Naked chocolate layer cake with vanilla chantilly cream

Naked cakes are layer cakes that don’t have a frosting applied to their circumference thus (in many cases) showing the texture of its individual components.

This cake is also perfect for a birthday or any other celebration that calls for cake.

The coating of the pan with cocoa powder instead of flour is intentional and serves a purpose; since the sides of the chocolate cake will show, I didn’t want it to have visible white patches from the flour. Instead, I wanted an accentuated dark color to contrast the white color of the chantilly cream.

I also recently discovered a new way to evenly cut my cakes in half and I’m very excited about it. Read on to find out the method.

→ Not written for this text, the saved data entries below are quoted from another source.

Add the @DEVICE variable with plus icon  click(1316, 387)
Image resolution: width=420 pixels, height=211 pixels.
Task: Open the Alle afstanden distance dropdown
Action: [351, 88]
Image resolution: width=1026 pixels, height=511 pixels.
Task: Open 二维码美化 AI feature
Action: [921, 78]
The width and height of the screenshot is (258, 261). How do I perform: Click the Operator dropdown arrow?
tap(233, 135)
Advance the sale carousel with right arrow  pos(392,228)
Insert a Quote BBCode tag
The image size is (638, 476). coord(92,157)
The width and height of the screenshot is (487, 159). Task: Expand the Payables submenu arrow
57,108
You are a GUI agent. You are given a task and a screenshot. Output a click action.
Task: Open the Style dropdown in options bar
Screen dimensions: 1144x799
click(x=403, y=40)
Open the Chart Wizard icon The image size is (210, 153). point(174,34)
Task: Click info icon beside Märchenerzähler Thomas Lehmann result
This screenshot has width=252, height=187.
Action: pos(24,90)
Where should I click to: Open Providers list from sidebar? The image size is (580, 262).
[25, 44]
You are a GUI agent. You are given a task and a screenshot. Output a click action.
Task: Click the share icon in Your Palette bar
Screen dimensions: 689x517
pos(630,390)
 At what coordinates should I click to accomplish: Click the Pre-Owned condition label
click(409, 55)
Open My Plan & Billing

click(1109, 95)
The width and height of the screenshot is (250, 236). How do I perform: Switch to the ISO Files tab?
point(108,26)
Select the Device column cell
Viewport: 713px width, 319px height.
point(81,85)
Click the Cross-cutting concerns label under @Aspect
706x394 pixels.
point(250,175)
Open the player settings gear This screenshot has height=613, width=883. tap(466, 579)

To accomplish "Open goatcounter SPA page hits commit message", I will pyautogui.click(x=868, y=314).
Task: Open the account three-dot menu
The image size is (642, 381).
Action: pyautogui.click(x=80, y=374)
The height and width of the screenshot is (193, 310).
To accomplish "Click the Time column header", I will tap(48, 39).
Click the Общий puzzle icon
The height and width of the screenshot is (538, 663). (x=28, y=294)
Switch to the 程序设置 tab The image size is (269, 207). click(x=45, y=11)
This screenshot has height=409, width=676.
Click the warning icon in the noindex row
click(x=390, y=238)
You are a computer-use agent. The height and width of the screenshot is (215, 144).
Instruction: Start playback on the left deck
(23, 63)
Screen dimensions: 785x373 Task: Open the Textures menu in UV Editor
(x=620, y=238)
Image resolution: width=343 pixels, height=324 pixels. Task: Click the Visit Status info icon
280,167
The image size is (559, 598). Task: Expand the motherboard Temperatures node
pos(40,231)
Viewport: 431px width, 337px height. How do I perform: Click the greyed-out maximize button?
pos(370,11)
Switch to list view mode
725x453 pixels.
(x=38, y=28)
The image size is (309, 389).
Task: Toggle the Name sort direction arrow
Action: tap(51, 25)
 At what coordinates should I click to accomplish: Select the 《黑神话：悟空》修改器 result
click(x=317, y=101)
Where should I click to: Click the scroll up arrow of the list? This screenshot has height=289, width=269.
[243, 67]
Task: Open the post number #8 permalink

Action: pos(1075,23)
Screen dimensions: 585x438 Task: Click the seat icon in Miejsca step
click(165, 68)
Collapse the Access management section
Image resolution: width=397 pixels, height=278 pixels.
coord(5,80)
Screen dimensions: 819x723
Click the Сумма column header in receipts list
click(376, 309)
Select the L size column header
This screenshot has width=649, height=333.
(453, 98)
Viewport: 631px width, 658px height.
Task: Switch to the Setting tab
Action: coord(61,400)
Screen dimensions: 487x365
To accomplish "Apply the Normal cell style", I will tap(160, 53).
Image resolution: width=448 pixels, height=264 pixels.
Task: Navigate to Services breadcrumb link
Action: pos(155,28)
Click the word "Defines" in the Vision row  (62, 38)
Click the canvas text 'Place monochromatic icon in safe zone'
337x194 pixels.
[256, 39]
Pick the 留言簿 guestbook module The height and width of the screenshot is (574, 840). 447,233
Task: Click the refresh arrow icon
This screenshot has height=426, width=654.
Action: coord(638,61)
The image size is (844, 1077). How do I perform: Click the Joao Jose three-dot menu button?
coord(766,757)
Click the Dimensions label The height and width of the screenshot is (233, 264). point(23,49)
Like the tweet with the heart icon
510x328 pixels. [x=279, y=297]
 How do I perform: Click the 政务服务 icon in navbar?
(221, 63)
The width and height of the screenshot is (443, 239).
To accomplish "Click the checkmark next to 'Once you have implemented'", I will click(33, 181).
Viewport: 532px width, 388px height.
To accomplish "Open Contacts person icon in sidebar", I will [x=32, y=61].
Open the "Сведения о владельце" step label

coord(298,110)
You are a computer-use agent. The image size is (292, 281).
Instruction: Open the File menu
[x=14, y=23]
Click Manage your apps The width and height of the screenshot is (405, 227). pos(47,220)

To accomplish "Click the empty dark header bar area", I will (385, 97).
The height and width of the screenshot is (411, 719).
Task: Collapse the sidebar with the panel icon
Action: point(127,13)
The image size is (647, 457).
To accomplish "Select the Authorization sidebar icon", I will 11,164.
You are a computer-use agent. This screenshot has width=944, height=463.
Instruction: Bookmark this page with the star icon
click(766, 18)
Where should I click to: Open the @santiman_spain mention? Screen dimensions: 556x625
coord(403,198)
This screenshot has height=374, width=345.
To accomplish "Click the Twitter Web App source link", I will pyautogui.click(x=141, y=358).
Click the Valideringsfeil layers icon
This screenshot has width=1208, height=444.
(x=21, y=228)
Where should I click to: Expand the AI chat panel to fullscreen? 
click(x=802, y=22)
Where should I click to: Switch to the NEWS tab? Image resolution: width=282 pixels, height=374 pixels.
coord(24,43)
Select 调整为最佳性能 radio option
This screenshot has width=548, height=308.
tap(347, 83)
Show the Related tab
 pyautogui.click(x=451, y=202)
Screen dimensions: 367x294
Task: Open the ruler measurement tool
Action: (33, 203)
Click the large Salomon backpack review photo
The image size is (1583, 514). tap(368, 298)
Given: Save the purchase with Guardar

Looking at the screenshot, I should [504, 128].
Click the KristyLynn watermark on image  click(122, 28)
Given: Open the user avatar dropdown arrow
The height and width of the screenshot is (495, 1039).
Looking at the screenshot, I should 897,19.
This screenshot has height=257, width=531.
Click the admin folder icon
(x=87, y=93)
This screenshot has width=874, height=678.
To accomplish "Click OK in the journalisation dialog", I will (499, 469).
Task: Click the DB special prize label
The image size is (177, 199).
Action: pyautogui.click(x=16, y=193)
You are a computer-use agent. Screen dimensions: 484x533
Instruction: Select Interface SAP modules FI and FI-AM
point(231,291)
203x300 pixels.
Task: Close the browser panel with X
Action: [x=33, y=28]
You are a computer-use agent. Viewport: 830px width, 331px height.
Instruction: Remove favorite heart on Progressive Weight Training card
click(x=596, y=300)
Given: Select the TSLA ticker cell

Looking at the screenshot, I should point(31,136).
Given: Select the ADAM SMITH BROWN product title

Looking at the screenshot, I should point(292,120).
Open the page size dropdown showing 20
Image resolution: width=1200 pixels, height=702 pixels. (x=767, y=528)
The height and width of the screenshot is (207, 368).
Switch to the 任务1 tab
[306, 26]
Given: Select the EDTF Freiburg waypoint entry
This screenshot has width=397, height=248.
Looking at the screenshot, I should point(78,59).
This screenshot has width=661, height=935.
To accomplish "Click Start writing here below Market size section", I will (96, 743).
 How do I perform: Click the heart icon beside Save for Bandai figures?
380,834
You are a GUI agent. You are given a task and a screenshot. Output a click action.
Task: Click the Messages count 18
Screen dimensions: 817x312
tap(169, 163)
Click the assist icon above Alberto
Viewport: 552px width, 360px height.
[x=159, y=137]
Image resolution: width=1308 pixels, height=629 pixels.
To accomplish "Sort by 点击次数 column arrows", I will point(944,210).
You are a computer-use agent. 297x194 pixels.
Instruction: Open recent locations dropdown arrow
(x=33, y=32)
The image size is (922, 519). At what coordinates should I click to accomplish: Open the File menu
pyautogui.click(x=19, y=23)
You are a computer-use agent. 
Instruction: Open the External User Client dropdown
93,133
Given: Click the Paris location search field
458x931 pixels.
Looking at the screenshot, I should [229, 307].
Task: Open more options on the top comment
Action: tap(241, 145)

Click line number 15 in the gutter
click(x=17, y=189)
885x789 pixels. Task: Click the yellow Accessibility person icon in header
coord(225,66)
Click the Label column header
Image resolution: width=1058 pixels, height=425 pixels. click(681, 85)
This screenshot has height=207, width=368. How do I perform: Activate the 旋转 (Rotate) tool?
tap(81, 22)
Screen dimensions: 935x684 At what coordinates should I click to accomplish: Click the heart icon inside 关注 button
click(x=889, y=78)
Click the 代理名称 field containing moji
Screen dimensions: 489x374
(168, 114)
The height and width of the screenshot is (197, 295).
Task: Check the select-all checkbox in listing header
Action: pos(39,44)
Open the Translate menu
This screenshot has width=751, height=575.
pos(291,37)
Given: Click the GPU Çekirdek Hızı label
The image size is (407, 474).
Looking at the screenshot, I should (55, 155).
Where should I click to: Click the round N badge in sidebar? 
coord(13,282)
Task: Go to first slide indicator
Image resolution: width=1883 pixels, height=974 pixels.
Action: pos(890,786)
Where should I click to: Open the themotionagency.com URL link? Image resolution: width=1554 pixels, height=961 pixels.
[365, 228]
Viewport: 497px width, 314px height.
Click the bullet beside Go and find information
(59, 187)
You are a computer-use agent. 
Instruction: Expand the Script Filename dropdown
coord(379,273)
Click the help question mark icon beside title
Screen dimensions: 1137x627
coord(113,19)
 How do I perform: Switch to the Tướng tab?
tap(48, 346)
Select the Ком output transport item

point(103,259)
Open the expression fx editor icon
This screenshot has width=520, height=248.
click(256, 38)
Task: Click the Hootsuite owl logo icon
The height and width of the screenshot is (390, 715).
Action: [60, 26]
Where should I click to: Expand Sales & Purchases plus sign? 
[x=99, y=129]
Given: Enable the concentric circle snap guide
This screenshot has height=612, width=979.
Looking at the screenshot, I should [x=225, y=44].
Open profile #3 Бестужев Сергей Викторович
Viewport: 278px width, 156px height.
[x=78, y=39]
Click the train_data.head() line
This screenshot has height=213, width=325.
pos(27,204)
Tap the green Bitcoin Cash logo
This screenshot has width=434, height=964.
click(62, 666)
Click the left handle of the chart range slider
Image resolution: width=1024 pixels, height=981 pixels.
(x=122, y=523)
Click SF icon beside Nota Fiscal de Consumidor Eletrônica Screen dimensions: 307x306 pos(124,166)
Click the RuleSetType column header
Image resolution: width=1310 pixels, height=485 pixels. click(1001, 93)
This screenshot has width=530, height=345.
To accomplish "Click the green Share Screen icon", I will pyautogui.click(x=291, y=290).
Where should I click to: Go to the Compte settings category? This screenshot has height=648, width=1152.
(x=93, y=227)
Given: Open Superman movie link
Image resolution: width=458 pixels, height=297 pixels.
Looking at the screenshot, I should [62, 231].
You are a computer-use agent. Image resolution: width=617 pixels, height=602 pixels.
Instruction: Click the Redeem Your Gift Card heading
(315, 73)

Yield: 1 layered cake / 12-14 slices

Ingredients

for the chocolate cake
120 g good quality dark chocolate (70% cocoa solids), finely chopped
25 g (2 Tbsp) good quality Dutch-processed cocoa powder, plus extra for coating the inside of the pans
5 g (1 Tbsp) instant coffee granules
240 ml boiling water
295 g all-purpose flour
10 g (2 tsp) baking powder
6 g (1 tsp) baking soda
3 g (½ tsp) salt
225 g unsalted butter (I used Greek Flora), at room temperature, plus extra for greasing the pans
200 g white caster sugar
200 g soft light-brown sugar
3 large eggs, at room temperature
2 tsp vanilla bean paste or pure vanilla extract
240 ml fresh whole milk, at room temperature

for the chantilly cream
500 ml cream, full-fat (35%)
27 g icing sugar, sieved
1 vanilla bean, seeds scraped, or 1 tsp vanilla bean paste (or pure vanilla extract)

to decorate
Fresh red currants
A few small fresh mint leaves

Special equipment: fine sieve, two round 18cm springform baking pans, baking paper, stand mixer or hand-held electric mixer, large serrated knife, frosting spatulas (large straight and small offset)


Preparation

for the chocolate cake
Place the chopped chocolate, cocoa powder and coffee granules in a medium-sized heatproof bowl and pour over the boiling water. Leave for 1 minute and then mix lightly with a whisk until the chocolate is melted and you have a smooth mixture. Set aside to cool completely.


Butter the bottom and sides of two 18cm springform pans. Line the bottom with baking paper (see here how to make a baking paper circle) and butter it. Coat the inside of the pans with cocoa powder and tap the excess out.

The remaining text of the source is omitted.